(Dataset records)

=== Section Start ===

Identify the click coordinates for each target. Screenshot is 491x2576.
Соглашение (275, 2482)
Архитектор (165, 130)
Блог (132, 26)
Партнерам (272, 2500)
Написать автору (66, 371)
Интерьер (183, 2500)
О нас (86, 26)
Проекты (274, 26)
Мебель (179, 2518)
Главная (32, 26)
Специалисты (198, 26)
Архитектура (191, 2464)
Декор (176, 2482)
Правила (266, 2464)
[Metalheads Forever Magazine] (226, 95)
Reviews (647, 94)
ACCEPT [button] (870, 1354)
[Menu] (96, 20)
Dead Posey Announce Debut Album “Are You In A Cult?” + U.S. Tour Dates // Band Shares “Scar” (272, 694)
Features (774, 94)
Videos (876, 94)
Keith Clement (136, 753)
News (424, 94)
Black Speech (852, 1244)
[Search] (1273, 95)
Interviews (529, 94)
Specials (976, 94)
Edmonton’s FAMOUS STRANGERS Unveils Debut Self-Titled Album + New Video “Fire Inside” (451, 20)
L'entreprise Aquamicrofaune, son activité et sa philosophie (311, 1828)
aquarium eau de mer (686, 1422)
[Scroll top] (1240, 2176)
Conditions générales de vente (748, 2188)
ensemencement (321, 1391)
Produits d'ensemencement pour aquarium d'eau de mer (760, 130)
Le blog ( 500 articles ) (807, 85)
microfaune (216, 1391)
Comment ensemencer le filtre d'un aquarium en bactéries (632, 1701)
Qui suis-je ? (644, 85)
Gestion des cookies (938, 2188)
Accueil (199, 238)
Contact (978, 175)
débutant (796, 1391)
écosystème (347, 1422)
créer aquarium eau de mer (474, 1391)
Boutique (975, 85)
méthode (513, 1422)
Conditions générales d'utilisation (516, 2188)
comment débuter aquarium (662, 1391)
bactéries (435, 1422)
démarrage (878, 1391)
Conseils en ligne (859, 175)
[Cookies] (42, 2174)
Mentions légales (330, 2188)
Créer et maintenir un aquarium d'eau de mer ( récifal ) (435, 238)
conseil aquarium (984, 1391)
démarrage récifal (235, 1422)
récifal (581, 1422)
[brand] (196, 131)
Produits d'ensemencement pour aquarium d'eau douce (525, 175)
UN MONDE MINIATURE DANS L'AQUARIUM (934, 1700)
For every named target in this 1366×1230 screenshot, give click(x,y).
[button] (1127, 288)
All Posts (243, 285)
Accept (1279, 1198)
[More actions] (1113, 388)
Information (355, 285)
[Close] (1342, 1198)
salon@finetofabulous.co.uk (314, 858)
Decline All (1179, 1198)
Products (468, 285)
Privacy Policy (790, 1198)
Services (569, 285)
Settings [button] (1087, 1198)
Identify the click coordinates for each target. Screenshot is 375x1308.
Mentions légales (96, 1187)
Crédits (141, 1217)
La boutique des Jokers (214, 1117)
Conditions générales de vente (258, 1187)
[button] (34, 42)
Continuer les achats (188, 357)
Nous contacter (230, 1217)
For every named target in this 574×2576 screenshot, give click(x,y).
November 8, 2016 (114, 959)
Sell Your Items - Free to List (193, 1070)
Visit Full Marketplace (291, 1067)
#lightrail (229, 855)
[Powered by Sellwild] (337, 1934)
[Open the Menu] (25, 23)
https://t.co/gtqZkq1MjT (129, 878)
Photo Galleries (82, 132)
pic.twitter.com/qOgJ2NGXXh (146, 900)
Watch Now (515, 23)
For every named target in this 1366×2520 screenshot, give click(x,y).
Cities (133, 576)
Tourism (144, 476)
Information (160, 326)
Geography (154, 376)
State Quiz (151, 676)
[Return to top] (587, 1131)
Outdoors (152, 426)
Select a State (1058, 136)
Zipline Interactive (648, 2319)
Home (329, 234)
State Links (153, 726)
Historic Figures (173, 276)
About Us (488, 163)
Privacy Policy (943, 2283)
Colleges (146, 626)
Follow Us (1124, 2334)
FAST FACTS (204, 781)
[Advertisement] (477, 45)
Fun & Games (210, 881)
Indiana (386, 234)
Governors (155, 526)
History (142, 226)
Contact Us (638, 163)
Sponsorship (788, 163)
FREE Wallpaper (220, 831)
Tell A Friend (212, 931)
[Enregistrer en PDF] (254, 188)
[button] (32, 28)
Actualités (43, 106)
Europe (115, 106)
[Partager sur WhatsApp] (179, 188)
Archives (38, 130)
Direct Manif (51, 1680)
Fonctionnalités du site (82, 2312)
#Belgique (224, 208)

=== Section End ===

#### Activity
The records above are to be copied in full, exactly as written.

#### Reply to the task
Identify the click coordinates for each target. Screenshot is 491x2576.
Соглашение (275, 2482)
Архитектор (165, 130)
Блог (132, 26)
Партнерам (272, 2500)
Написать автору (66, 371)
Интерьер (183, 2500)
О нас (86, 26)
Проекты (274, 26)
Мебель (179, 2518)
Главная (32, 26)
Специалисты (198, 26)
Архитектура (191, 2464)
Декор (176, 2482)
Правила (266, 2464)
[Metalheads Forever Magazine] (226, 95)
Reviews (647, 94)
ACCEPT [button] (870, 1354)
[Menu] (96, 20)
Dead Posey Announce Debut Album “Are You In A Cult?” + U.S. Tour Dates // Band Shares “Scar” (272, 694)
Features (774, 94)
Videos (876, 94)
Keith Clement (136, 753)
News (424, 94)
Black Speech (852, 1244)
[Search] (1273, 95)
Interviews (529, 94)
Specials (976, 94)
Edmonton’s FAMOUS STRANGERS Unveils Debut Self-Titled Album + New Video “Fire Inside” (451, 20)
L'entreprise Aquamicrofaune, son activité et sa philosophie (311, 1828)
aquarium eau de mer (686, 1422)
[Scroll top] (1240, 2176)
Conditions générales de vente (748, 2188)
ensemencement (321, 1391)
Produits d'ensemencement pour aquarium d'eau de mer (760, 130)
Le blog ( 500 articles ) (807, 85)
microfaune (216, 1391)
Comment ensemencer le filtre d'un aquarium en bactéries (632, 1701)
Qui suis-je ? (644, 85)
Gestion des cookies (938, 2188)
Accueil (199, 238)
Contact (978, 175)
débutant (796, 1391)
écosystème (347, 1422)
créer aquarium eau de mer (474, 1391)
Boutique (975, 85)
méthode (513, 1422)
Conditions générales d'utilisation (516, 2188)
comment débuter aquarium (662, 1391)
bactéries (435, 1422)
démarrage (878, 1391)
Conseils en ligne (859, 175)
[Cookies] (42, 2174)
Mentions légales (330, 2188)
Créer et maintenir un aquarium d'eau de mer ( récifal ) (435, 238)
conseil aquarium (984, 1391)
démarrage récifal (235, 1422)
récifal (581, 1422)
[brand] (196, 131)
Produits d'ensemencement pour aquarium d'eau douce (525, 175)
UN MONDE MINIATURE DANS L'AQUARIUM (934, 1700)
For every named target in this 1366×1230 screenshot, give click(x,y).
[button] (1127, 288)
All Posts (243, 285)
Accept (1279, 1198)
[More actions] (1113, 388)
Information (355, 285)
[Close] (1342, 1198)
salon@finetofabulous.co.uk (314, 858)
Decline All (1179, 1198)
Products (468, 285)
Privacy Policy (790, 1198)
Services (569, 285)
Settings [button] (1087, 1198)
Identify the click coordinates for each target. Screenshot is 375x1308.
Mentions légales (96, 1187)
Crédits (141, 1217)
La boutique des Jokers (214, 1117)
Conditions générales de vente (258, 1187)
[button] (34, 42)
Continuer les achats (188, 357)
Nous contacter (230, 1217)
For every named target in this 574×2576 screenshot, give click(x,y).
November 8, 2016 (114, 959)
Sell Your Items - Free to List (193, 1070)
Visit Full Marketplace (291, 1067)
#lightrail (229, 855)
[Powered by Sellwild] (337, 1934)
[Open the Menu] (25, 23)
https://t.co/gtqZkq1MjT (129, 878)
Photo Galleries (82, 132)
pic.twitter.com/qOgJ2NGXXh (146, 900)
Watch Now (515, 23)
For every named target in this 1366×2520 screenshot, give click(x,y).
Cities (133, 576)
Tourism (144, 476)
Information (160, 326)
Geography (154, 376)
State Quiz (151, 676)
[Return to top] (587, 1131)
Outdoors (152, 426)
Select a State (1058, 136)
Zipline Interactive (648, 2319)
Home (329, 234)
State Links (153, 726)
Historic Figures (173, 276)
About Us (488, 163)
Privacy Policy (943, 2283)
Colleges (146, 626)
Follow Us (1124, 2334)
FAST FACTS (204, 781)
[Advertisement] (477, 45)
Fun & Games (210, 881)
Indiana (386, 234)
Governors (155, 526)
History (142, 226)
Contact Us (638, 163)
Sponsorship (788, 163)
FREE Wallpaper (220, 831)
Tell A Friend (212, 931)
[Enregistrer en PDF] (254, 188)
[button] (32, 28)
Actualités (43, 106)
Europe (115, 106)
[Partager sur WhatsApp] (179, 188)
Archives (38, 130)
Direct Manif (51, 1680)
Fonctionnalités du site (82, 2312)
#Belgique (224, 208)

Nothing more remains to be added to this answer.